── Records supplied

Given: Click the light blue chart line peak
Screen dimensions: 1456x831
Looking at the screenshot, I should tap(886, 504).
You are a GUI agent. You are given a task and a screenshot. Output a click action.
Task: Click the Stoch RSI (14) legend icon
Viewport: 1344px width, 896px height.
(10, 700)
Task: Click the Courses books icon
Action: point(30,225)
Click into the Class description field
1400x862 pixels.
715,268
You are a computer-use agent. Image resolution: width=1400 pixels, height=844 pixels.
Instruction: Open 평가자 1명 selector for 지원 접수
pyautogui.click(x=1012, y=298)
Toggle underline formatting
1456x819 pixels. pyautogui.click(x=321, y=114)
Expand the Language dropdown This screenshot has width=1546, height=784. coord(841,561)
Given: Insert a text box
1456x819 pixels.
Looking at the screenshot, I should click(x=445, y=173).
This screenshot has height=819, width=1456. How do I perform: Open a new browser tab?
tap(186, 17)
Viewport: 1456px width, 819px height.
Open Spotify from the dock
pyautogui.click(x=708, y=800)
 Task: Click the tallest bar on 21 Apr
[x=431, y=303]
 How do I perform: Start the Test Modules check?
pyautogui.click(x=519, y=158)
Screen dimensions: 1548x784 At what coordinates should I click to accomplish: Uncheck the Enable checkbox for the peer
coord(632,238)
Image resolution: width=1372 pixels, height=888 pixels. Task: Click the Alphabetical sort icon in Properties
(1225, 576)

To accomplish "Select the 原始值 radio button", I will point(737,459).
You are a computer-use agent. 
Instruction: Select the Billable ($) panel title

────

Aim of the exercise: Work out how many lines of the records contain the word "agent", and give only that number.

Solution for this exercise: 3